The latter is promising. GO_PIPELINE_COUNTER is a monotonic counter that increases each time GoCD runs the pipeline, so a good source for a version number. GoCD allows manual rerunning of stages, so it’s best to combine it with GO_STAGE_COUNTER. In terms of shell scripting, using $GO_PIPELINE_COUNTER.$GO_STAGE_COUNTER as a version string sounds like a decent approach.

But, there’s more. GoCD allows you to trigger a pipeline with a specific version of a material, so you can have a new pipeline run to build an old version of the software. If you do that, using GO_PIPELINE_COUNTER as the first part of the version string doesn’t reflect the use of the old code base.

git describe is an established way to count commits.
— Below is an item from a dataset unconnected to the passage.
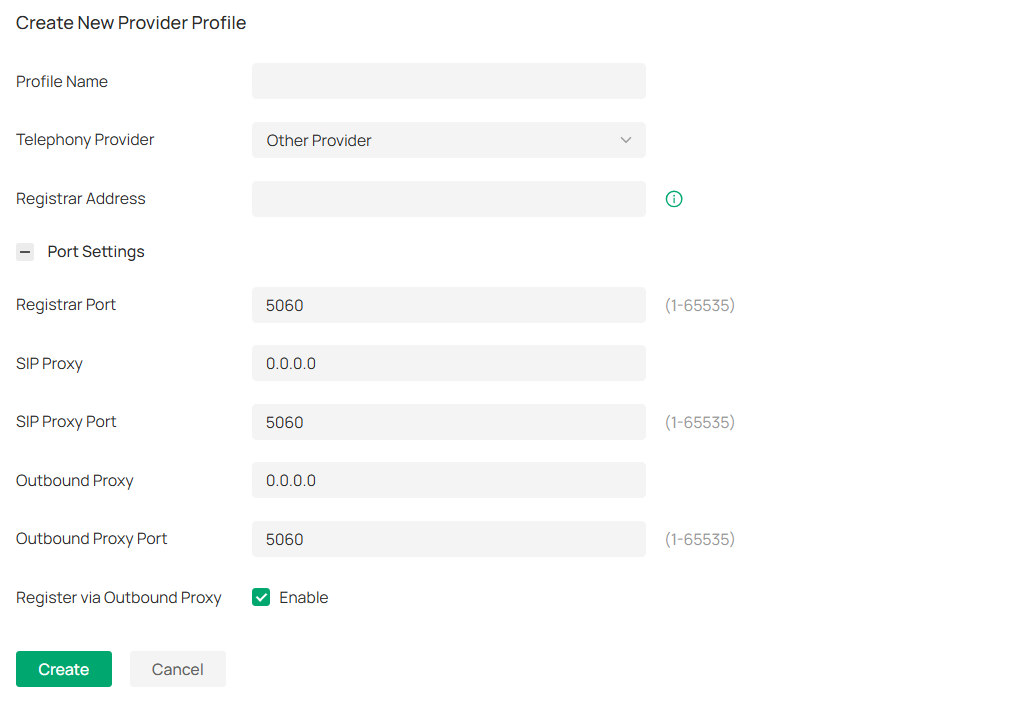Cancel the new provider profile
Screen dimensions: 1011x701
[178, 669]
By default, it prints the last tag in the repository, and if HEAD does not resolve to the same commit as the tag, it adds the number of commits since that tag and the abbreviated SHA1 hash prefixed by g, so, for example, 2016.04-32-g4232204 for the commit 4232204, which is 32 commits after the tag 2016.04. The option --long forces it to always print the number of commits and the hash, even when HEAD points to a tag.

We don’t need the commit hash for the version number, so a shell script to construct a suitable version number looks like this.
#!/bin/bash
set -e
set -o pipefail
v=$(git describe --long |sed 's/-g[A-Fa-f0-9]*$//')
version="$v.${GO_PIPELINE_COUNTER:-0}.${GO_STAGE_COUNTER:-0}"
Bash’s ${VARIABLE:-default} syntax is a good way to make the script work outside a GoCD agent environment. This script requires a tag to be set in the Git repository. If there is none, it fails with this message from git describe:
fatal: No names found, cannot describe anything.
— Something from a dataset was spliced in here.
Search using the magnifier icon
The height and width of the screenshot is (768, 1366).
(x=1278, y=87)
Other Bits and Pieces Around the Build

Now that we have a unique version string, we must instruct the build system to use this version string. This works by writing a new entry in debian/changelog with the desired version number. The debchange tool automates this for us. A few options are necessary to make it work reliably.
export DEBFULLNAME='Go Debian Build Agent'
export DEBEMAIL='[email protected]'
debchange --newversion=$version --force-distribution -b
    --distribution="${DISTRIBUTION:-stretch}" 'New Version'
When we want to reference this version number in later stages in the pipeline (yes, there will be more), it’s handy to have it available in a file. It is also handy to have it in the output, so we need two more lines in the script.
echo $version
echo $version > ../version
and ,of course, must trigger the actual build, as follows:
dpkg-buildpackage -b -us -uc

Plugging It into GoCD

To make the script accessible to GoCD, and also have it under version control, I put the script into a Git repository, under the name debian-autobuild, and added the repository as a material to the pipeline (Listing 9-4).
<pipeline name="python-matheval">
  <materials>
    <git
url="https://github.com/python-ci-cd/python-matheval.git"
        dest="source" materialName="python-matheval" />
    <git
url="https://github.com/python-ci-cd/deployment-utils.git"
    dest="deployment-utils" materialName="deployment-utils" />
  </materials>
  <stage name="build" cleanWorkingDir="true">
    <jobs>
      <job name="build-deb" timeout="5">
        <tasks>
          <exec command="../deployment-utils/debian-autobuild"
                workingdir="source" />
        </tasks>
        <artifacts>
          <artifact src="version" type="build"/>
          <artifact src="*.deb" dest="debian-packages/"
            type="build" />
        </artifacts>
        <resources>
          <resource>debian-stretch</resource>
          <resource>build</resource>
        </resources>
      </job>
    </jobs>
  </stage>
</pipeline>
Listing 9-4

GoCD Configuration for Building Packages with Distinct Version Numbers

Now, GoCD automatically builds Debian packages on each commit to the Git repository and gives each a distinct version string.

9.4 Summary

GoCD is an open source tool that can poll your Git repositories and trigger the build through dedicated agents. It is configured through a web interface, either by clicking through assistants or providing an XML configuration.

Care must be taken to construct meaningful version numbers for each build. Git tags, the number of commits since the last tag, and counters exposed by GoCD are useful components with which to construct such version numbers.